KANDAHAR, Afghanistan - Children at an Afghan military base and government compound in the heart of Kandahar city must surely have one of the world's strangest playgrounds.

They clamber up rusting tanks, using a still-swivelling turret as a merry-go-round.

An overturned chassis from another now indeterminate weapon of war becomes a slide.
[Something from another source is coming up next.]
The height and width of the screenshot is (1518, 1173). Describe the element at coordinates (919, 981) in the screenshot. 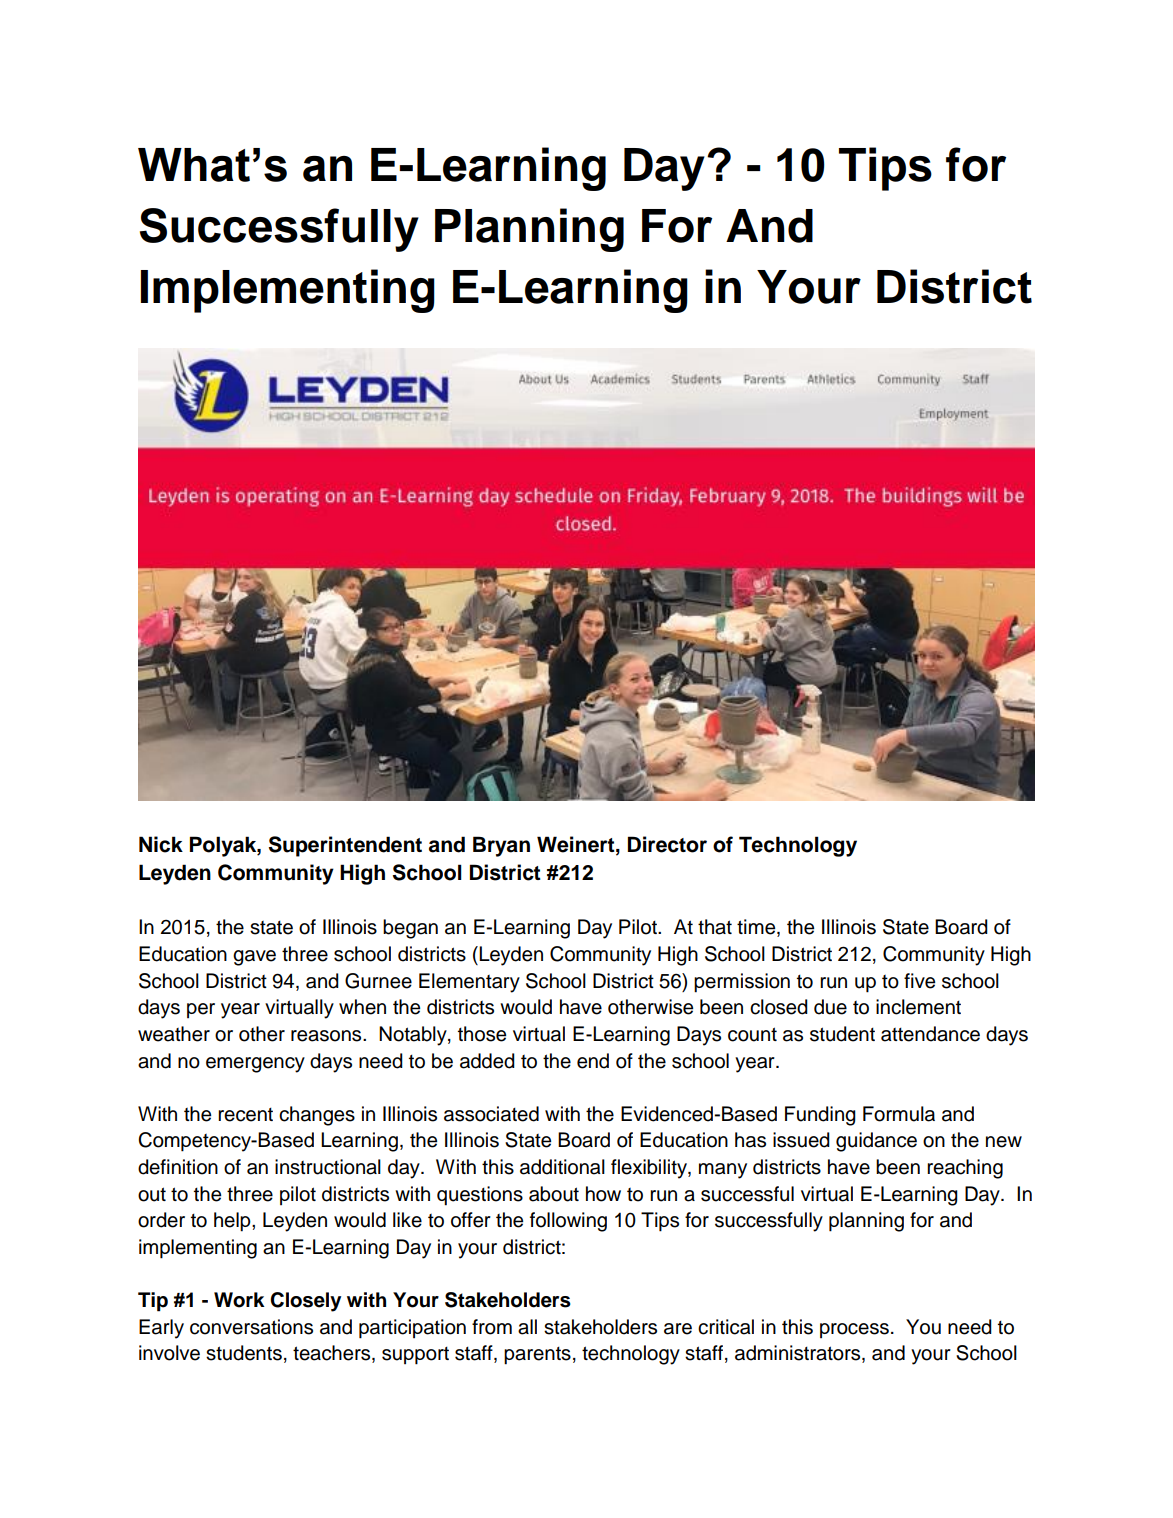

I see `five` at that location.
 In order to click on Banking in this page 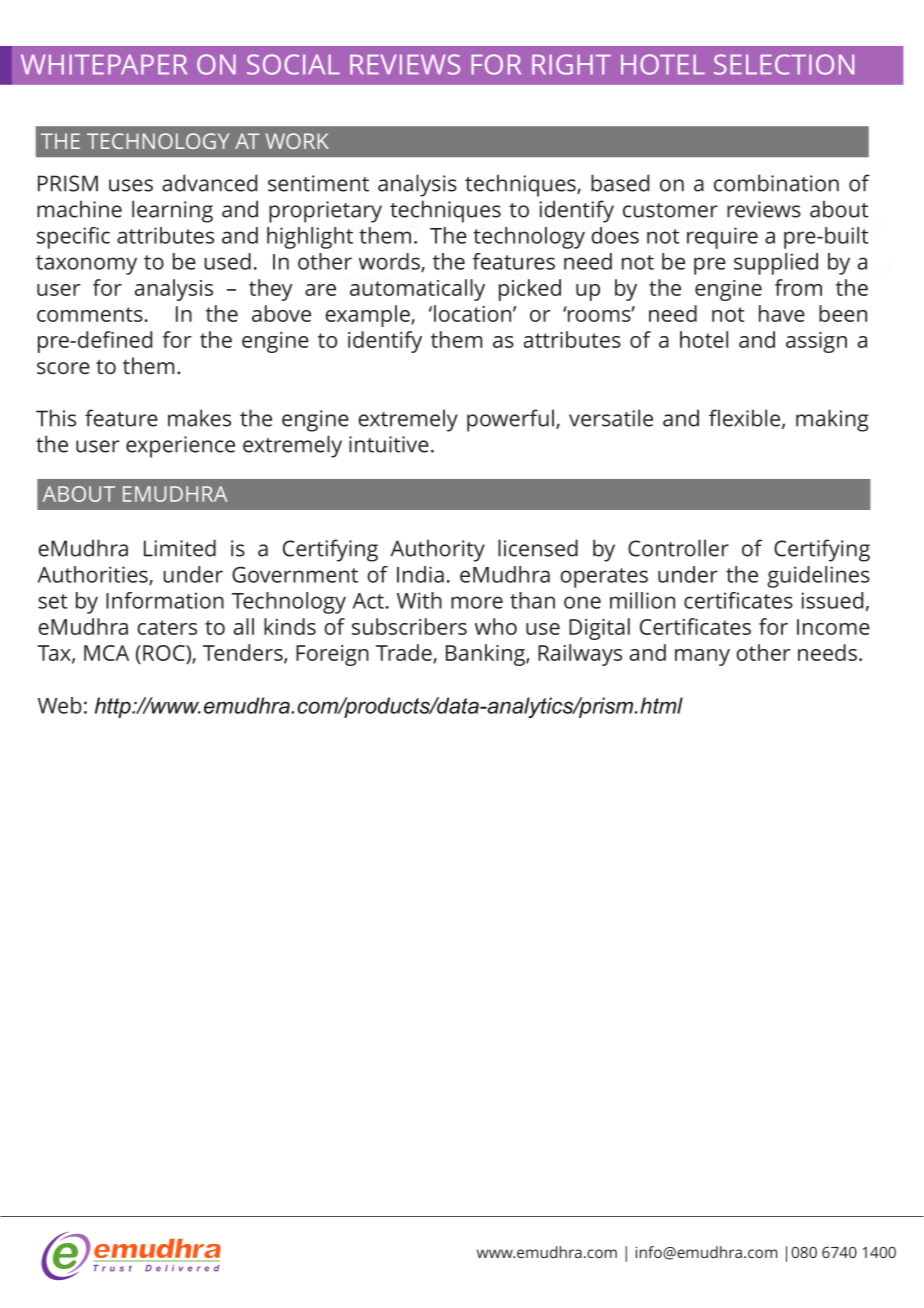, I will do `click(486, 655)`.
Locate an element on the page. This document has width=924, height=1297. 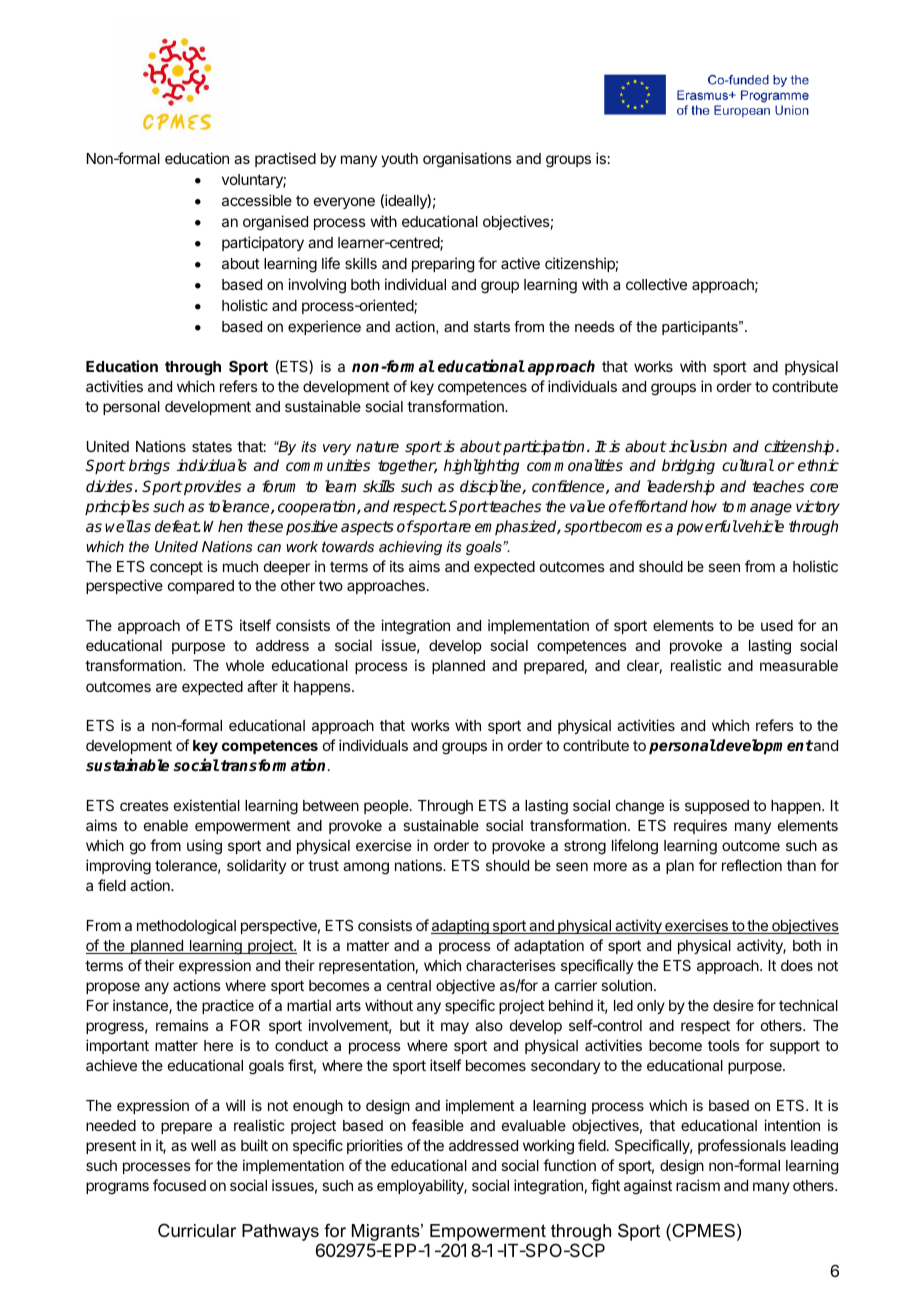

A precariously balanced metal part from some other armament becomes a teeter-totter.

They hang upside down -- a cannon barrel turned monkey bar.

The hulks on which these children frolic are ghosts of a war past -- a haunting testament to the folly of empire building gone horribly wrong.

"King of the Castle" becomes "King of the Tank" as the grinning boys and girls jostle for height, cavorting on unforgiving metal with an abandon that would make the hearts of most North American parents skip a beat or two.

The bright red or yellow clothing of the girls provides a starkly colourful contrast to the drab military browns or greens of their giant playthings.

Dozens of Soviet tanks, armoured troop carriers, military trucks and various heavy guns -- some passingly pristine, others jagged and broken -- lie strewn about within this base, a military junkyard.

These wrecks, which have become the neighbourhood playground for the kids of this part of the base known as 2 Corps, were once cloistered behind an iron curtain -- the property of one of the world's mightiest armies.

Here was the main southern Afghan front for the government of the Soviet Union, whose blood-stained, economically devastating nine-year backing of the Communist government in Kabul only served to contribute to its own demise.

Despite the vast array of firepower, the mujahedeen insurgency prevailed, and the retreating Soviet soldiers simply closed the gates on this base and walked away from their equipment, including personal items such as helmets.

In an adjacent part of the compound, behind a gate with arches whose fading murals depict scenes of placid opulence, trucks stand neatly parked in garages, as if the owner had driven in, gotten out and walked away forever.

A heavy machine-gun perched on a rooftop stands silhouetted against the blue sky, its bullets rusting in place in the ammunition belt.

Now, Afghan National Army soldiers keep an eye on the slowly decaying equipment to prevent the new insurgency from finding nefarious ways to repurpose any of it.

Asked why the tonnes of metal and steel aren't simply melted down or put to some other benign use, one soldier shrugs: "It's not my responsibility," he says.

It's not clear what the children make of these instruments of war on which they now play so seemingly carefree, while a lone cow rubs its face against the muzzle of one tank, and goats munch on the few weeds they find.

What is certain: This neighbourhood playground -- steeped in bloody history -- is surely one of the strangest anywhere.